Or perhaps merely because socialists understand that to confuse is to allow them to make up the rules as they go along.
I always supported using "Ms" in business as a formal and polite greeting indicating that the martial status has nothing to do with the business transaction, but this is stupid.
I am tempted to add, "I guess 'bitch' is out of the question," as a weak attempt at satirical protest but I am sure it would be misunderstood. Perhaps if I threw in "Prick" for men I might be saved. And yes, I thought of "ass" but that is asexual.
Wait! I have it. "Comrade" is perfect, denoting members of the Communist Party. I am sure some of the Euro chiefs would fit perfectly in the Moscow of say, 1950??
But it doesn't end there.
Officials have also ordered that 'sportsmen' be called 'athletes', 'statesmen' be referred to as 'political leaders' and even that 'synthetic' or 'artificial' be used instead of 'man-made'.
The guidance lists banned terms for describing professions, including fireman, air hostess, headmaster, policeman, salesman, manageress, cinema usherette and male nurse.

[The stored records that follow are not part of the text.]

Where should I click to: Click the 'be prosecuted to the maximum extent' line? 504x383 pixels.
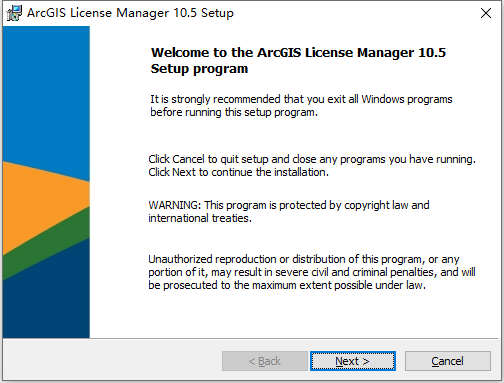[287, 285]
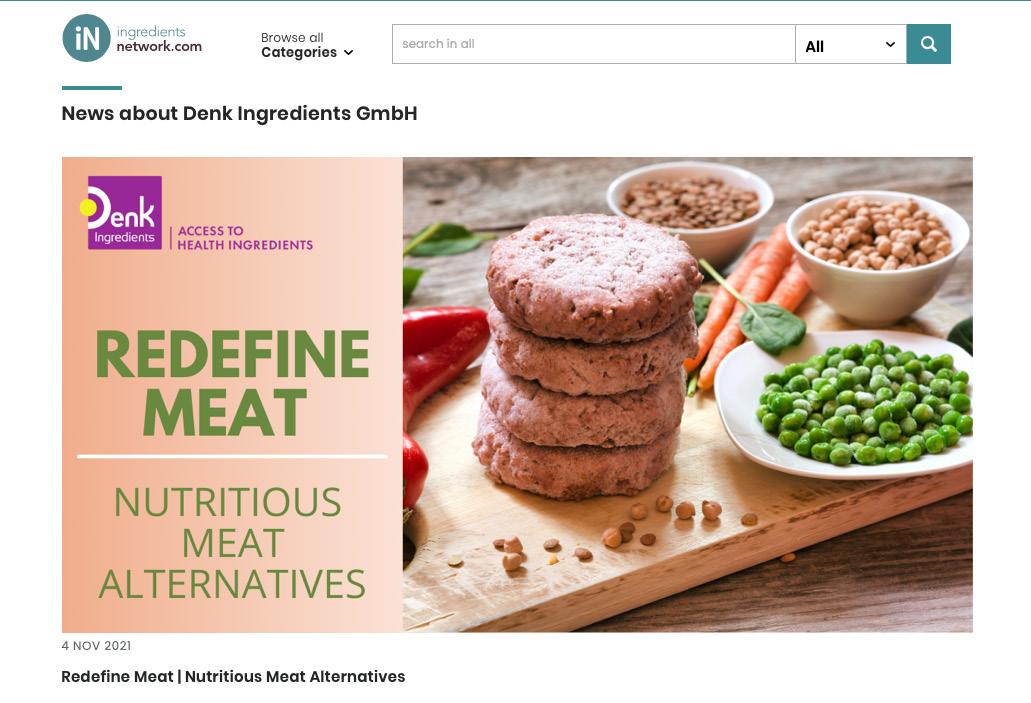The height and width of the screenshot is (703, 1031).
Task: Click the arrow in the All combo box
Action: 890,45
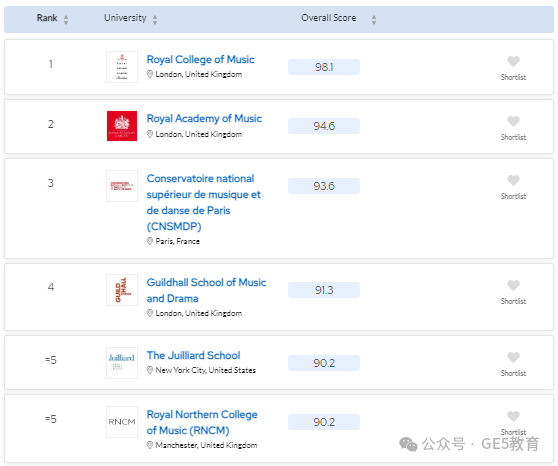This screenshot has height=466, width=558.
Task: Click The Juilliard School shortlist heart
Action: tap(513, 357)
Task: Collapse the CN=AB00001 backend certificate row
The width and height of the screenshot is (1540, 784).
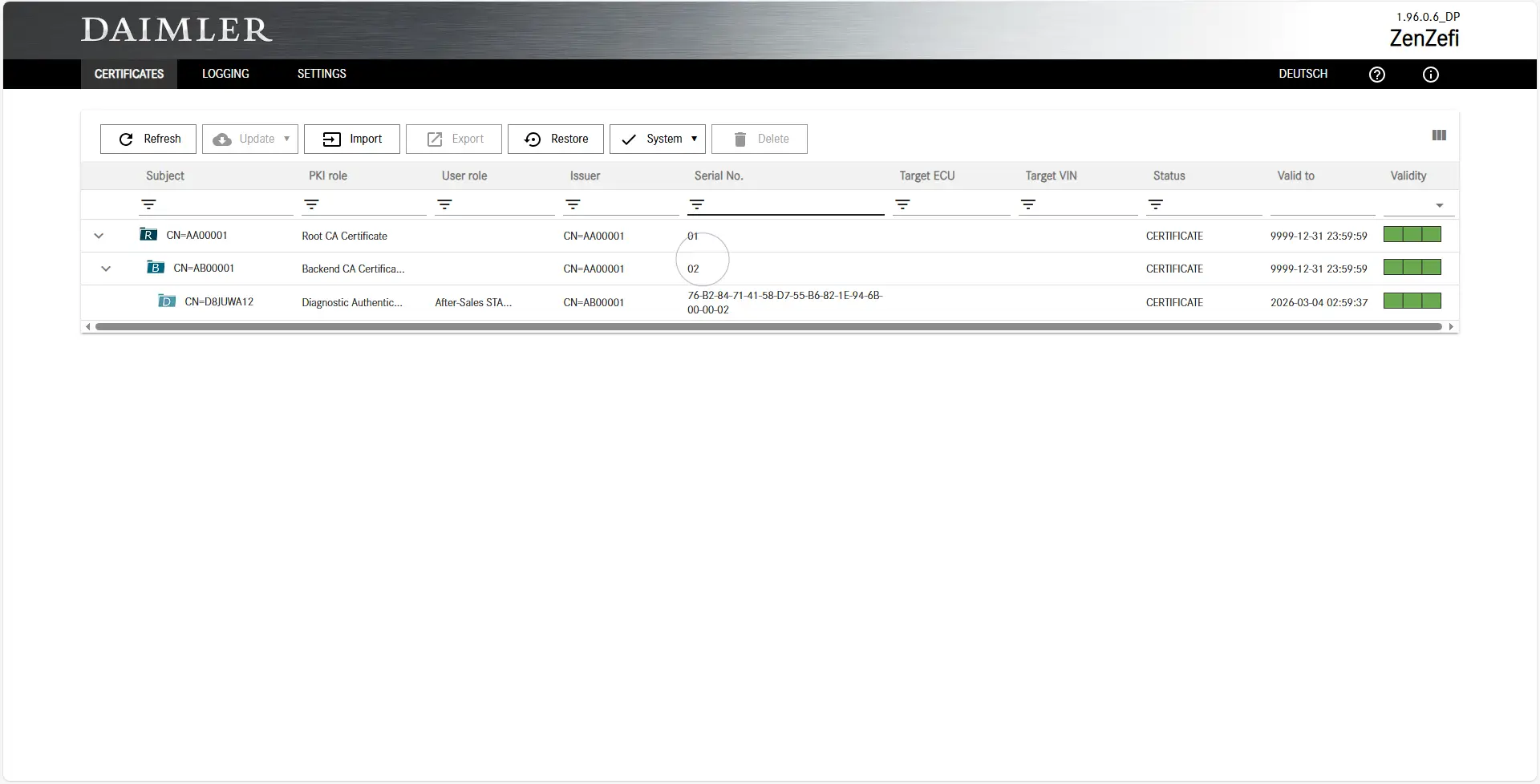Action: click(106, 269)
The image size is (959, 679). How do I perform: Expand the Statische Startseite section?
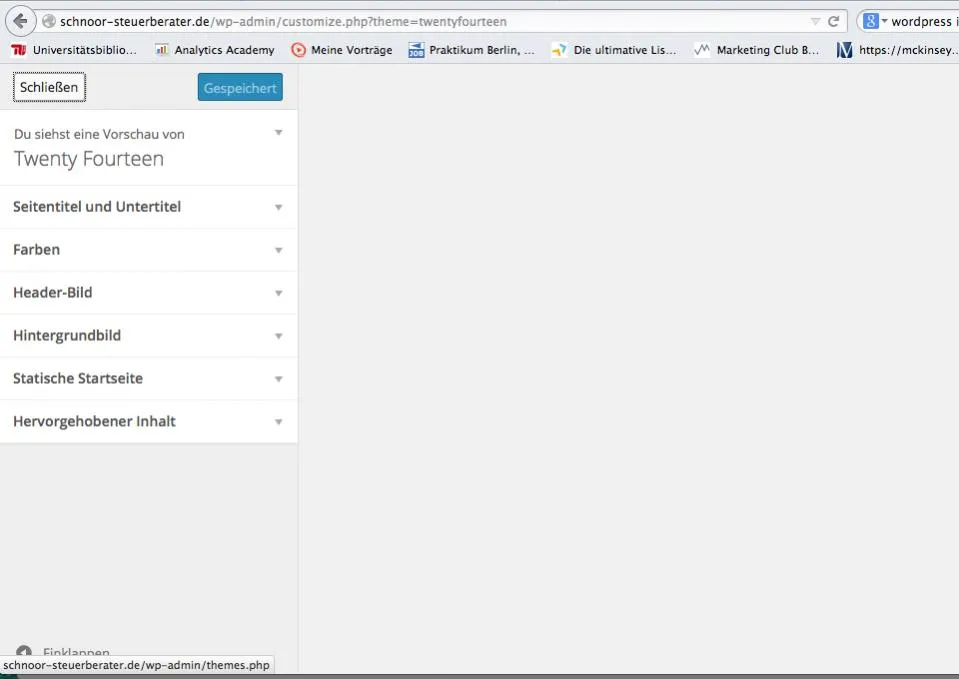149,378
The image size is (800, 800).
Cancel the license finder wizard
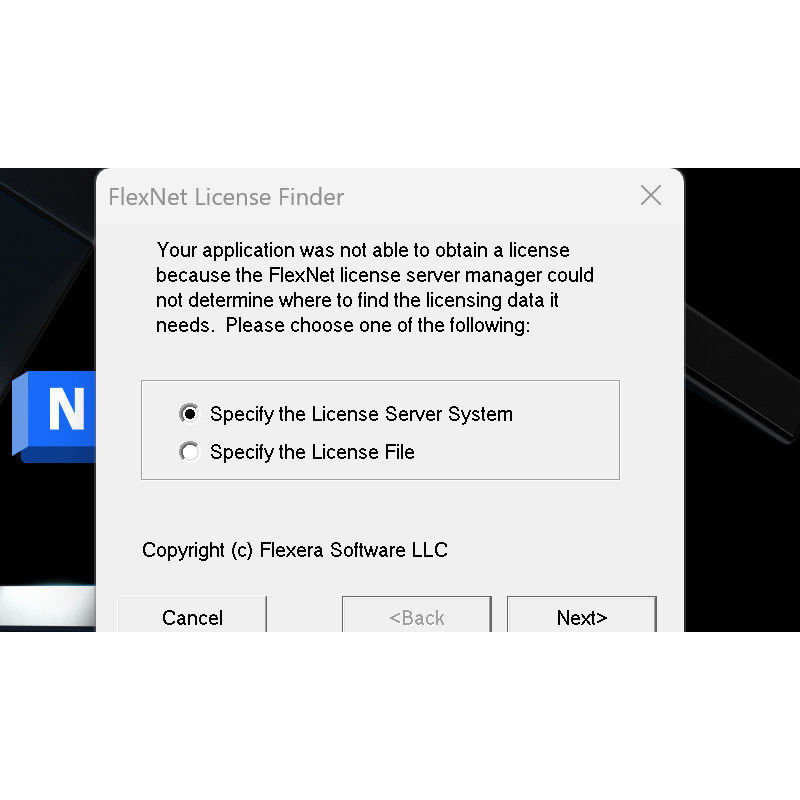point(192,614)
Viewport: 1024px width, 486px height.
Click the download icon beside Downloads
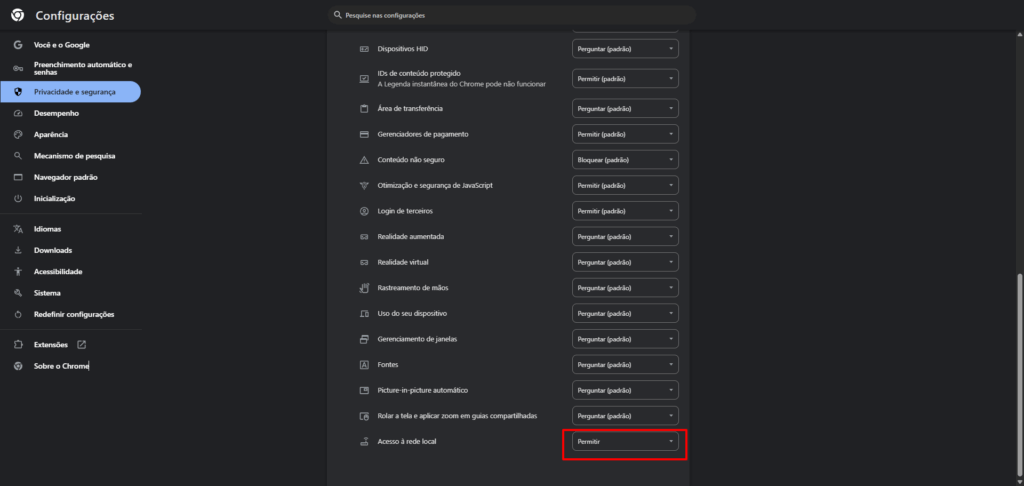[18, 250]
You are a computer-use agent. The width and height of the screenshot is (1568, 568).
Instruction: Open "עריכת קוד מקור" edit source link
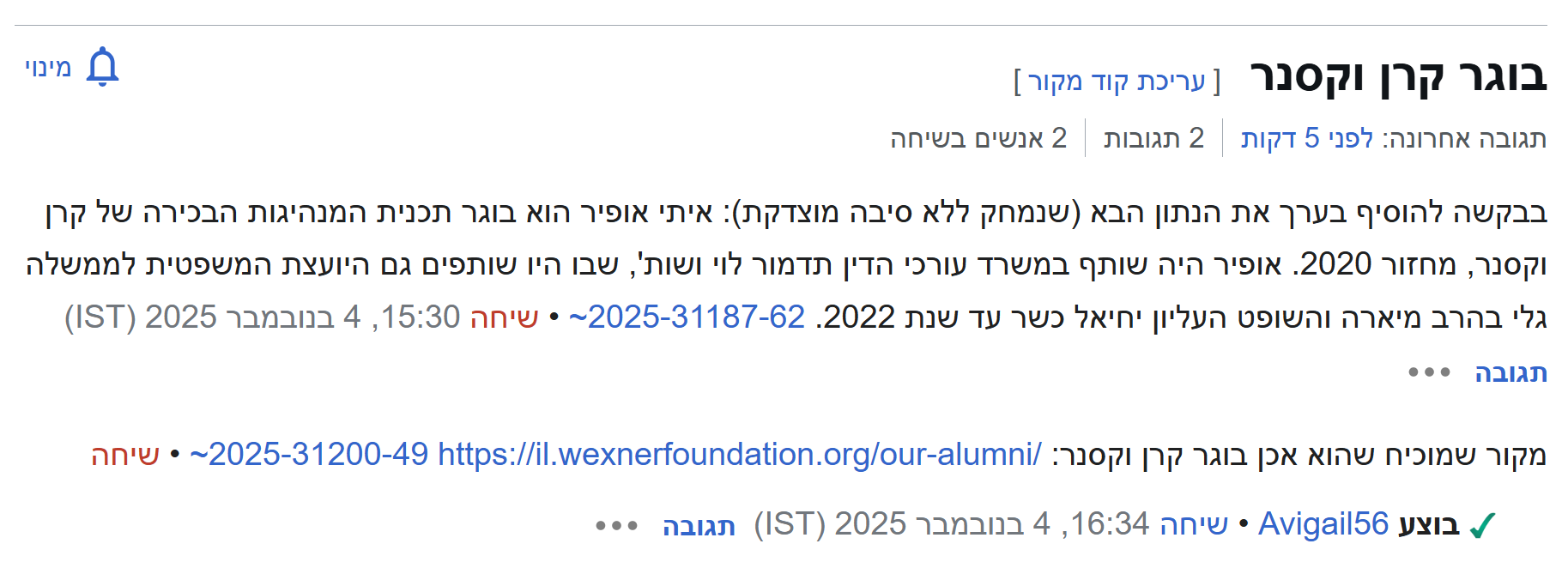click(1117, 82)
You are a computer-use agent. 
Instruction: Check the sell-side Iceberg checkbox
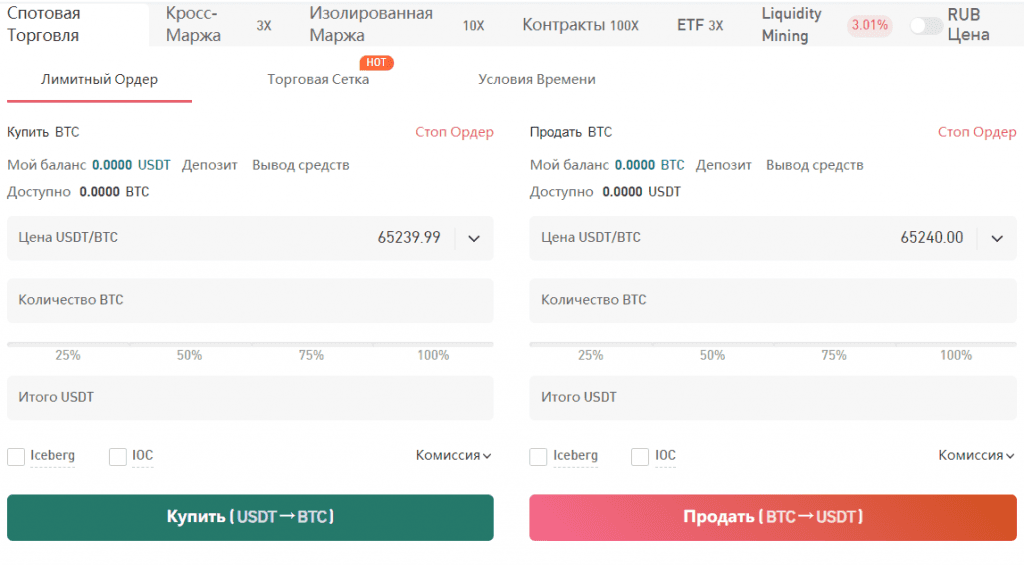538,457
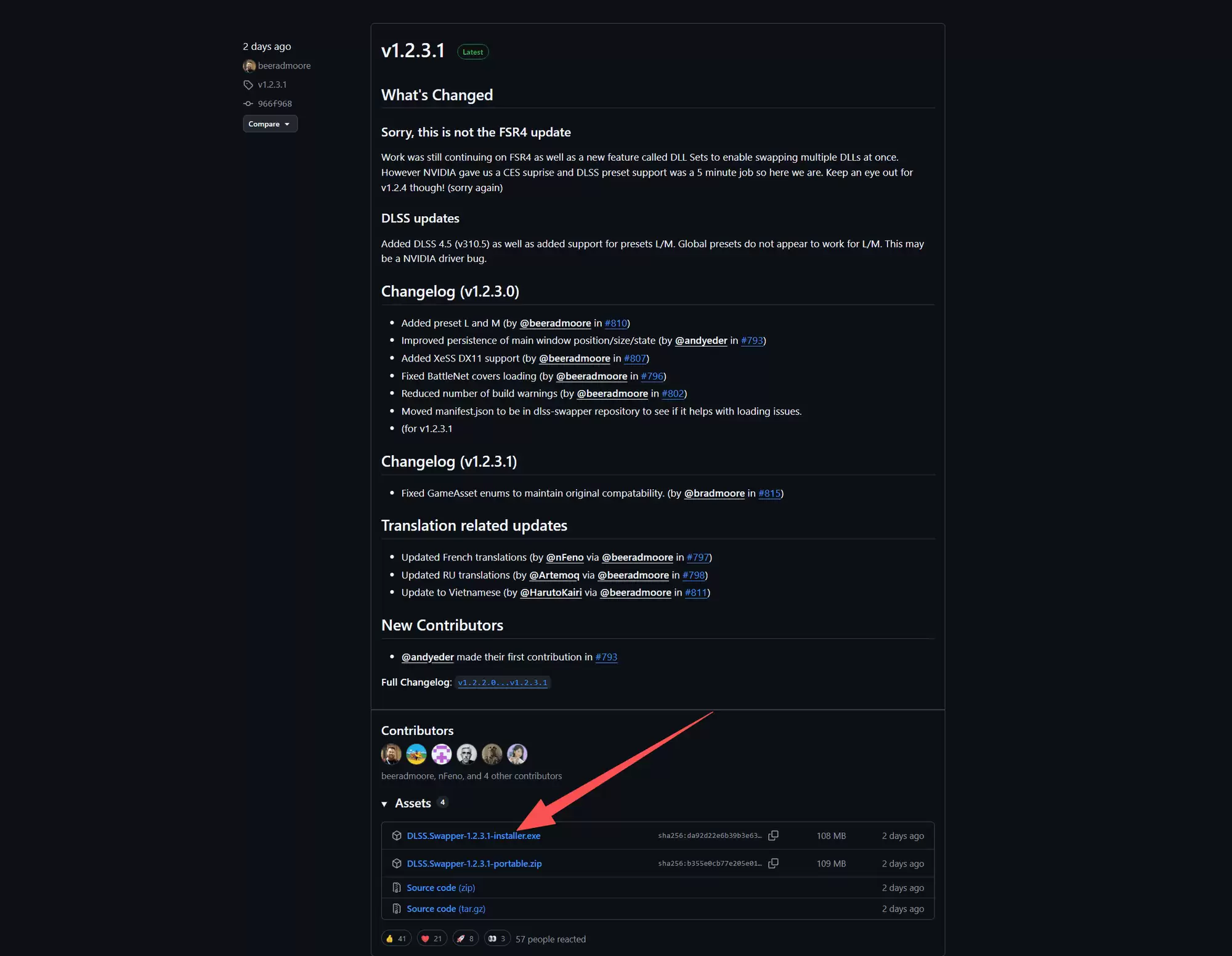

The "political leader" instead of "statesman" is a perfect example of what they want to do. In one swoop bin Ladin becomes equal with Churchill and Stalin with FDR.
I can only guess at the effort, time and money spent by these people in such work as this.
But, they have not always won.
Seven years ago, an attempt to amend noise laws came close to effectively outlawing bagpipes.
Obviously there are a number of English in the EU bureaucrats.
But they have had their successes.
However, a number of bizarre EU rules remain in place, including a directive stating that every pair of rubber boots must be supplied with a user's manual in 12 languages.
The older I get the wiser my Father becomes. I have heard him on several occasions when commenting on the intelligence and lack of common sense of some hapless individual... always a M. and never a Ms, Miss or Mrs., announce:
"He couldn't pour piss out of a boot without instructions on the heel."
I never knew Dad was that familar with buraucrats. We had so few on the farm.
Hat tip to UrgentAgenda.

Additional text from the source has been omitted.